AIM OF THE EXERCISE:
Pull from the data below each line where the word "number" occurs, and copy it.
◆ ◆ ◆ ◆ ◆ ◆ ◆
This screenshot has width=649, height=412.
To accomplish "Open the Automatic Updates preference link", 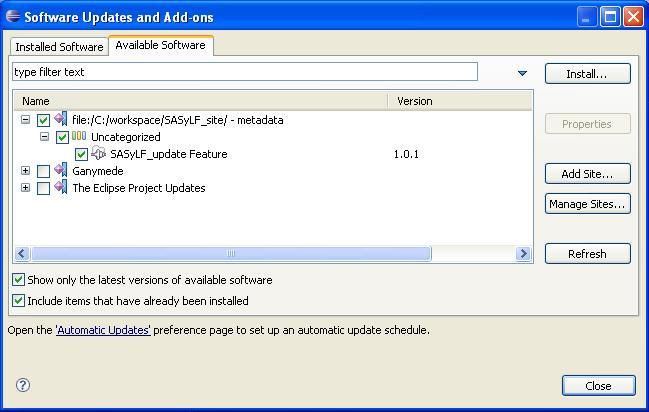I will [x=103, y=330].
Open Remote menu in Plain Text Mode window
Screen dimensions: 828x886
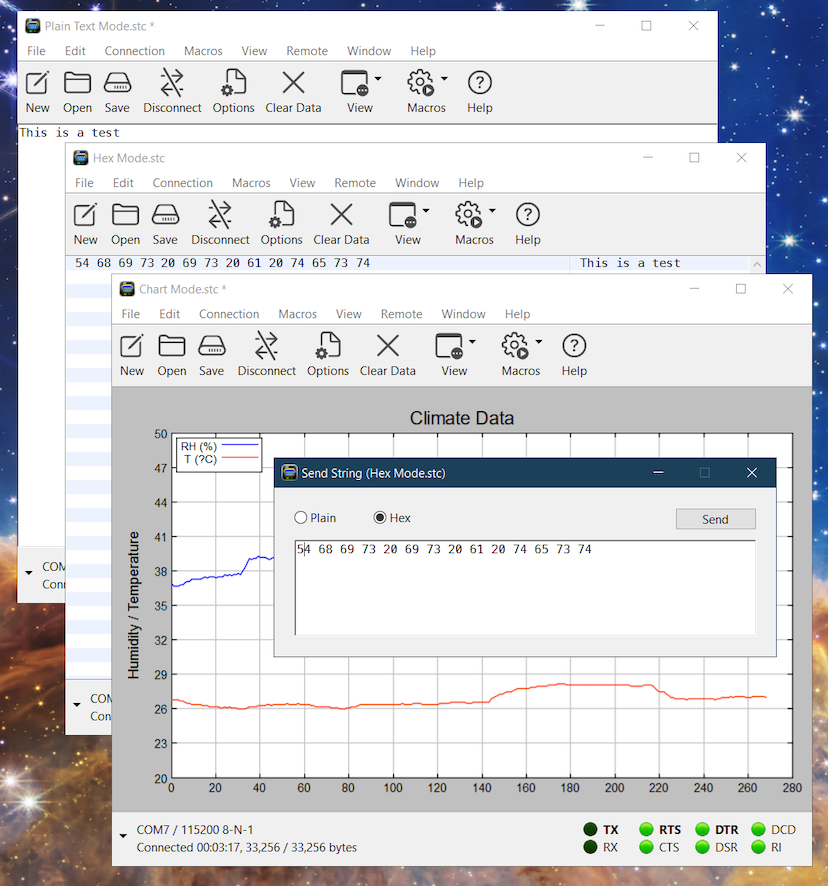tap(307, 51)
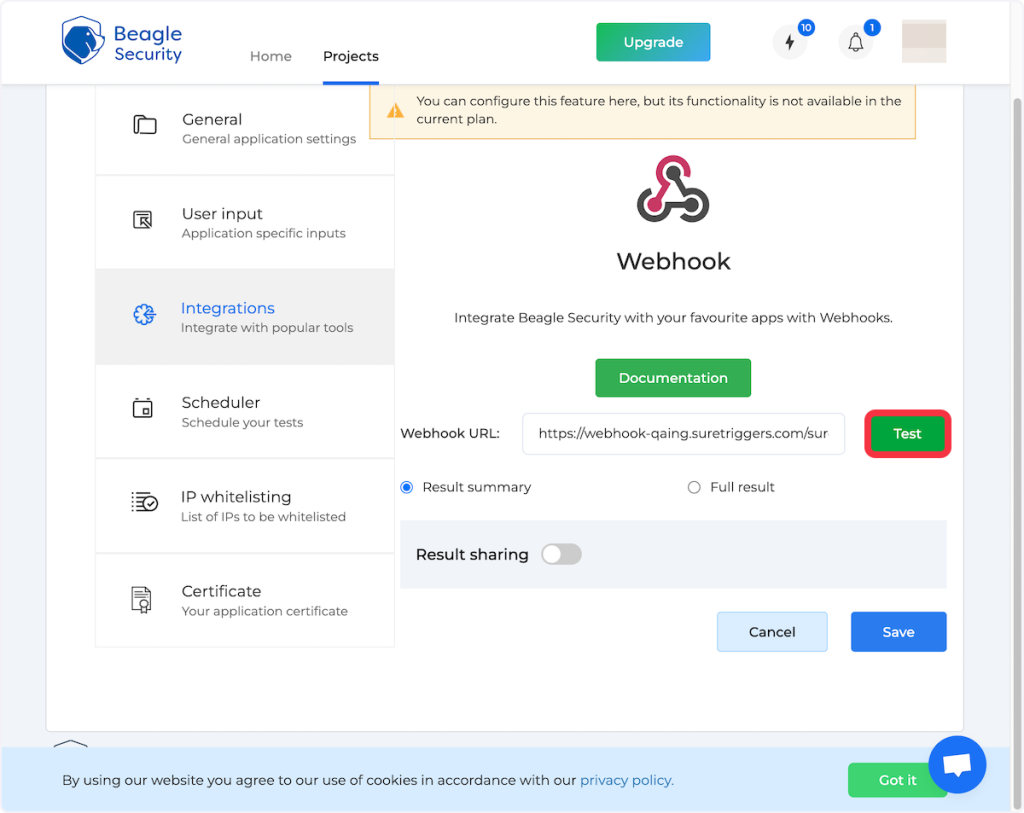Open the notifications bell icon

(x=855, y=43)
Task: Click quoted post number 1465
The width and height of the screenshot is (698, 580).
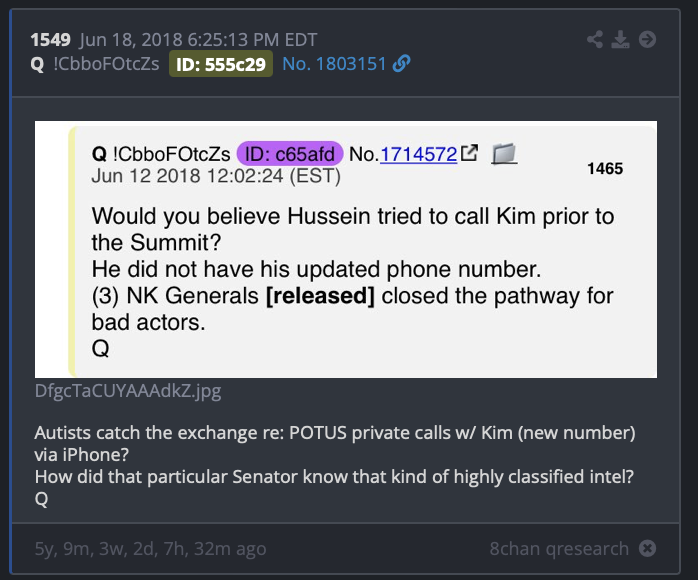Action: 605,169
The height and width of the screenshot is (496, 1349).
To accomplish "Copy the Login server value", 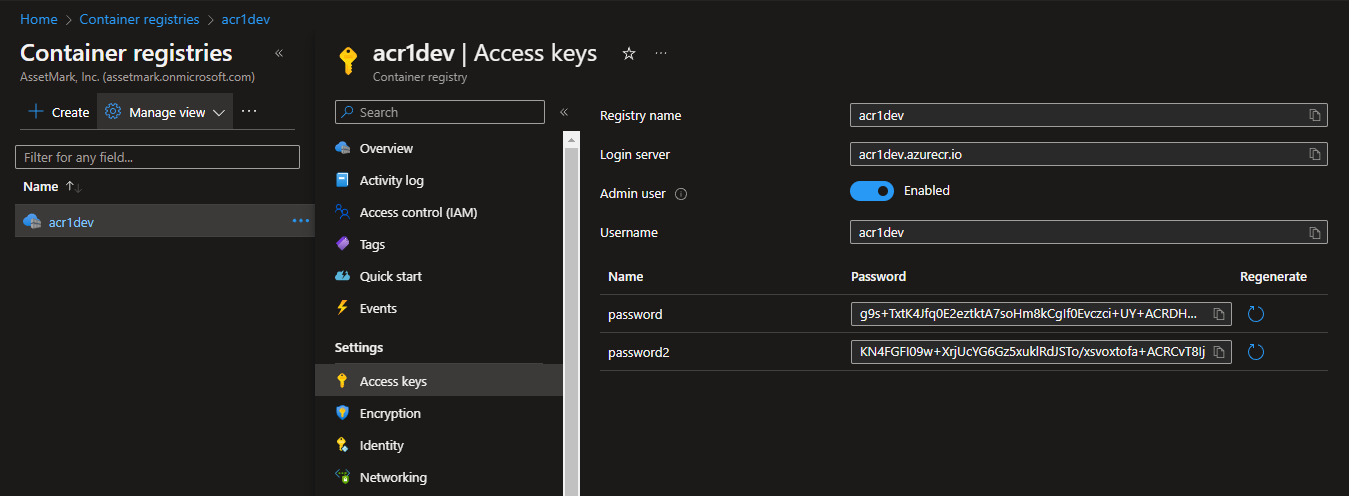I will (1315, 154).
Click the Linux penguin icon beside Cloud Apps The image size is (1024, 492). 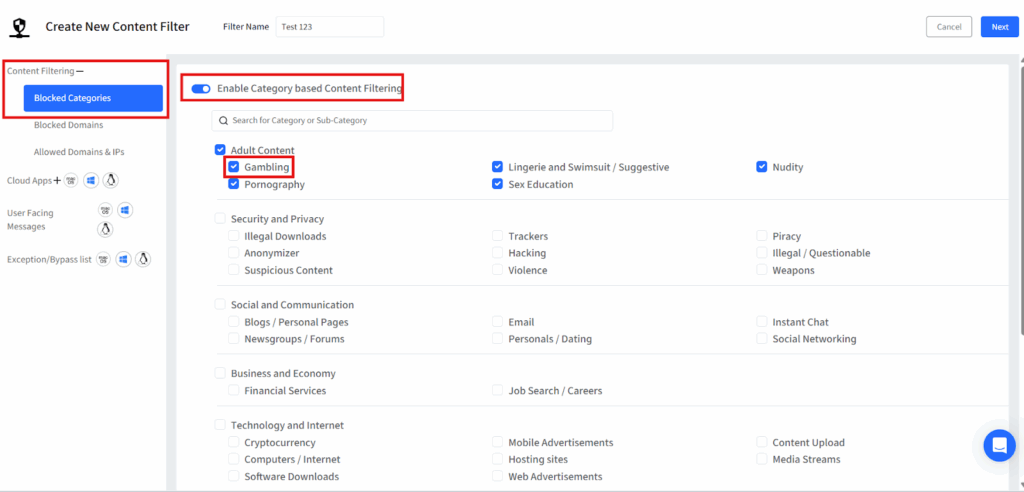[x=111, y=180]
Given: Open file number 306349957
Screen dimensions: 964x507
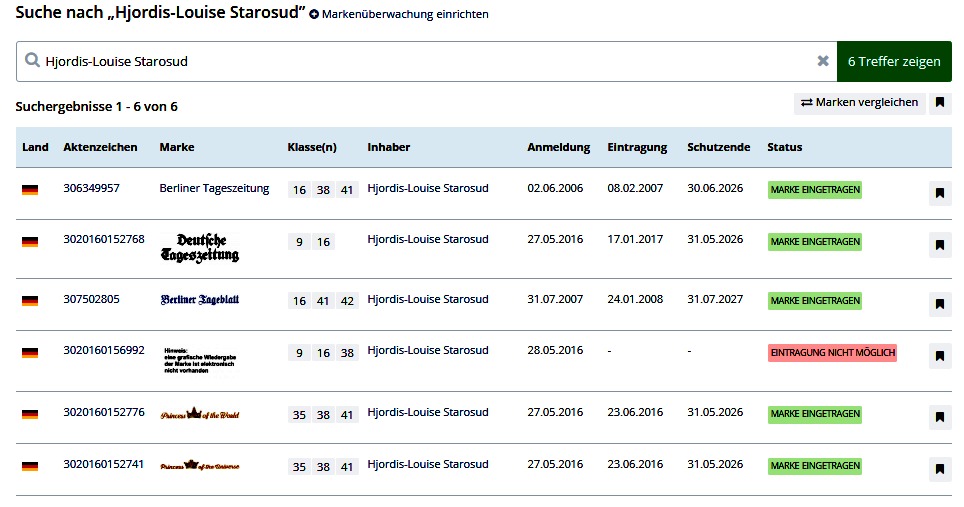Looking at the screenshot, I should coord(91,188).
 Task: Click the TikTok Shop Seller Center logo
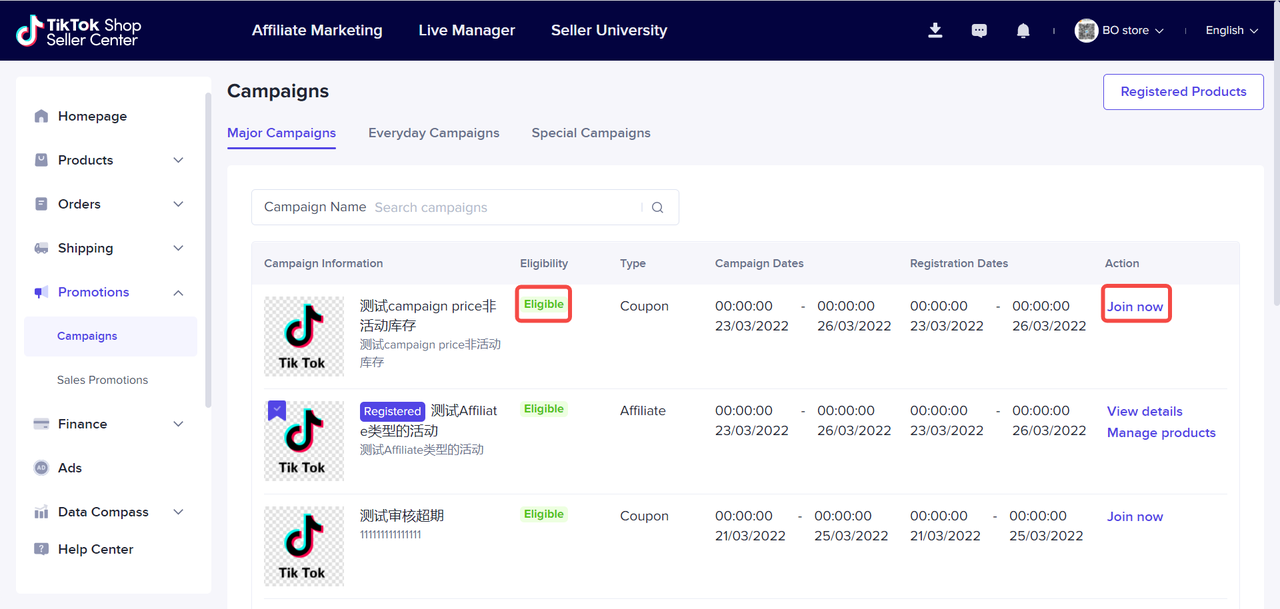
◆ ◆ ◆ ◆ ◆ ◆ ◆
EXPECTED ANSWER:
Task: Click quoted post number 1465
Given: Open file number 306349957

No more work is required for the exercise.